Economic and demographic framework

The historical data on populations are in general drawn from the United Nations demographic yearbook. The base-year data on incomes are, for the countries with market economies, the estimates of gross domestic product at factor cost in 1961 and 1962 published in the United Nations Yearbook of national accounts statistics, 1963 (conversion to U.S. dollars using parity rates). The historical data referring to past growth in GDP are those published in the United Nations World economic survey, 1963, which were based upon the data in the United Nations source referred to above. The measures of past growth in product for the centrally-planned economy countries are those developed in the course of the preparation of the FAO/ECE timber trends study for Europe, in which the gross national product of all countries in Europe and the U.S.S.R. were expressed in comparable terms.

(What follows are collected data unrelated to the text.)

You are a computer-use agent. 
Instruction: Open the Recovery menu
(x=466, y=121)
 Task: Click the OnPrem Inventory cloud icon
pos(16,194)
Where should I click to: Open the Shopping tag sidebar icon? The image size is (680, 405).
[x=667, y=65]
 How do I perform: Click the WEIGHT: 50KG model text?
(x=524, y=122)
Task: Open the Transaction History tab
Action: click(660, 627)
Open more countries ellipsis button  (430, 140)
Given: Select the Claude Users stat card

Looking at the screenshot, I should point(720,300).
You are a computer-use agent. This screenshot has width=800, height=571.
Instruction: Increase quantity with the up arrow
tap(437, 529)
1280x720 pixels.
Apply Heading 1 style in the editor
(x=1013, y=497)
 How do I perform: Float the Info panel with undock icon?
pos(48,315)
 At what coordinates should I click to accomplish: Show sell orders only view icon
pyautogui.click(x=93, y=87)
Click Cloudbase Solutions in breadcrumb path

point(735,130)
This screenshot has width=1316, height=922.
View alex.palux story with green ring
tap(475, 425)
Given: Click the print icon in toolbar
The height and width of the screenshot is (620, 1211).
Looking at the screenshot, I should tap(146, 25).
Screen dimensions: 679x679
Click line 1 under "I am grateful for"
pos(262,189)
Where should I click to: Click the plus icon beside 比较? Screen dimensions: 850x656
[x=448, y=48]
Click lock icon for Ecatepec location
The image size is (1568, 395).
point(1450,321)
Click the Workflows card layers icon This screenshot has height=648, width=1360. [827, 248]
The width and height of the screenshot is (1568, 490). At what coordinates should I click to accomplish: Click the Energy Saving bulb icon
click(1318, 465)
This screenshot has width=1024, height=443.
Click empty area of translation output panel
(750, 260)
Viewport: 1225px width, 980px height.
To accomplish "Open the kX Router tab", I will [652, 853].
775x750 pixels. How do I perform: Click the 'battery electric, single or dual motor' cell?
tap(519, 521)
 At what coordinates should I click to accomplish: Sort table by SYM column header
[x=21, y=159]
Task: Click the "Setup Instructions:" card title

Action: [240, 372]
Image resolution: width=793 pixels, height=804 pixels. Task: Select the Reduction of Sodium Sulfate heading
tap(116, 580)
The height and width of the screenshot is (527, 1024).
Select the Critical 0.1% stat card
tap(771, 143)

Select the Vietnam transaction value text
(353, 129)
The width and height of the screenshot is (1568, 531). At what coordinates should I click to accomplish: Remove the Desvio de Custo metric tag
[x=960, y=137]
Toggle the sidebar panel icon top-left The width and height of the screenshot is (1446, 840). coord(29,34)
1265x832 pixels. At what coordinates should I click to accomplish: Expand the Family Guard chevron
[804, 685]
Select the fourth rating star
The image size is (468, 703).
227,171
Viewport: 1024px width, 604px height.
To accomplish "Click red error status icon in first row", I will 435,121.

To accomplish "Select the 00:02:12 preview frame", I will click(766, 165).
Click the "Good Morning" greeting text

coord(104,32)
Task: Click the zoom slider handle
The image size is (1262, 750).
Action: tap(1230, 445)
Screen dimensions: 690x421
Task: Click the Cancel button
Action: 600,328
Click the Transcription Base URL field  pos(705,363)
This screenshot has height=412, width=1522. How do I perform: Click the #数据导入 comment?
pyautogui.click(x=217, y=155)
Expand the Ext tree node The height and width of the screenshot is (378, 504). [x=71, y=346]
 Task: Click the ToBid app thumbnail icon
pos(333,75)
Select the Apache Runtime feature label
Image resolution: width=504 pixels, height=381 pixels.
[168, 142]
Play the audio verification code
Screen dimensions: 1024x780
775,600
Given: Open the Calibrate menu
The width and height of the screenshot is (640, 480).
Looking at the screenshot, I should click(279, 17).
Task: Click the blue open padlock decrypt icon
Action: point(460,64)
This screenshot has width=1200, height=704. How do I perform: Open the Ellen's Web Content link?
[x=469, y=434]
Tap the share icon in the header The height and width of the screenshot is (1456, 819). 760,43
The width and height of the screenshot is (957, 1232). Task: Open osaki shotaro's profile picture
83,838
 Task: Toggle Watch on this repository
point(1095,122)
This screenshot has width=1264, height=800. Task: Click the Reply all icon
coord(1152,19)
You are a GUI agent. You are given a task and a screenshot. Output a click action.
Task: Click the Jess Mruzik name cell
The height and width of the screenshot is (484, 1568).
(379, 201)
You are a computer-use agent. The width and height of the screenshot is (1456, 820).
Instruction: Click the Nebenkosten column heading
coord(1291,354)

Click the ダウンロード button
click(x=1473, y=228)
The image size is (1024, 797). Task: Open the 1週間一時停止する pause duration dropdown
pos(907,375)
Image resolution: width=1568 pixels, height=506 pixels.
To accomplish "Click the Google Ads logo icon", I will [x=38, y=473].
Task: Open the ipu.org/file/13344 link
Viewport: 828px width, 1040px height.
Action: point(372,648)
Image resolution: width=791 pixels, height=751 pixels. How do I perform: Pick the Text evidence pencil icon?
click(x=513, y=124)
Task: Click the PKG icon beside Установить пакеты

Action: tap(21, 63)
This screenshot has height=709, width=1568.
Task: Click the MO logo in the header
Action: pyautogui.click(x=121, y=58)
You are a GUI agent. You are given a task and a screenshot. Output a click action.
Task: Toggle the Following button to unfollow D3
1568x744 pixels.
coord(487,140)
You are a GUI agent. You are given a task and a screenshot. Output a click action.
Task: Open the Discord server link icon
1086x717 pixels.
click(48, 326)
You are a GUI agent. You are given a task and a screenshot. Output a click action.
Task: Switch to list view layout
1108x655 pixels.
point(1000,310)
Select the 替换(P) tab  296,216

Estimates of future growth of populations have been based on a recent United Nations appraisal of population prospects in each country of the world.9 The appraisal presents three alternative projections representing the range of likely developments, given the pattern and structure of the present population. For this study the " medium " level projection has been accepted, and the projections used in the basic regional trends studies were revised accordingly (see above).

9 Provisional report on world population prospects as assessed in 1963, United Nations, 1964.

There are no worldwide projections of growth in income comparable to those for population: projections must necessarily be based on performance in the recent past, and plans, targets and objectives for the future.

For North America the assumptions of the economic growth to 1975 were those provided by the countries concerned. For Europe the assumptions are those contained in the FAO/ECE timber trends study for the region. For the countries of western Europe the rates of growth assumed are designed to meet the suggestion of the Ministerial Council of the Organization for Economic Co-operation and Development (OECD) that their member countries, as a group, should aim at an increase of 50 percent in their gross national product 1960 and 1970.10 For the countries of eastern Europe and the U.S.S.R. the assumptions are based upon published data about national plans. For Japan the rate of growth in product per caput has similarly been established by the FAO Secretariat on the basis of published national plan data. For the developing countries the rates assumed are designed to conform to the objective for each developing country during the present Development Decade of " a minimum annual rate of growth of aggregate national income of 5 percent at the end of the decade " set by the United Nations General Assembly [Resolution 1710 (XVI) of the United Nations General Assembly].

10 Policies for economic growth. A report to the Economic Policy Committee by Working Party No. 2 on Policies for the Promotion of Economic Growth. OECD, Paris, 1962. The rates of growth for individual countries were estimated by the FAO Secretariat, within this framework, and using such national data as were available. These rates were then extended unchanged to 1975. (See European timber trends and prospects: a new appraisal 1950 -1975. p 7.)

To conform with the objective it was necessary to replace the rate of growth used in the FAO timber trends study for the Asia-Pacific region, which was prepared before the commencement of the Development Decade, with a higher rate of growth in product per caput.

For certain countries the estimates of future wood requirements are drawn directly from data provided by the country authorities about the future evolution of the wood sector. In some oases the assumptions as to future economic growth underlying these forward estimates are not known to the FAO secretariat.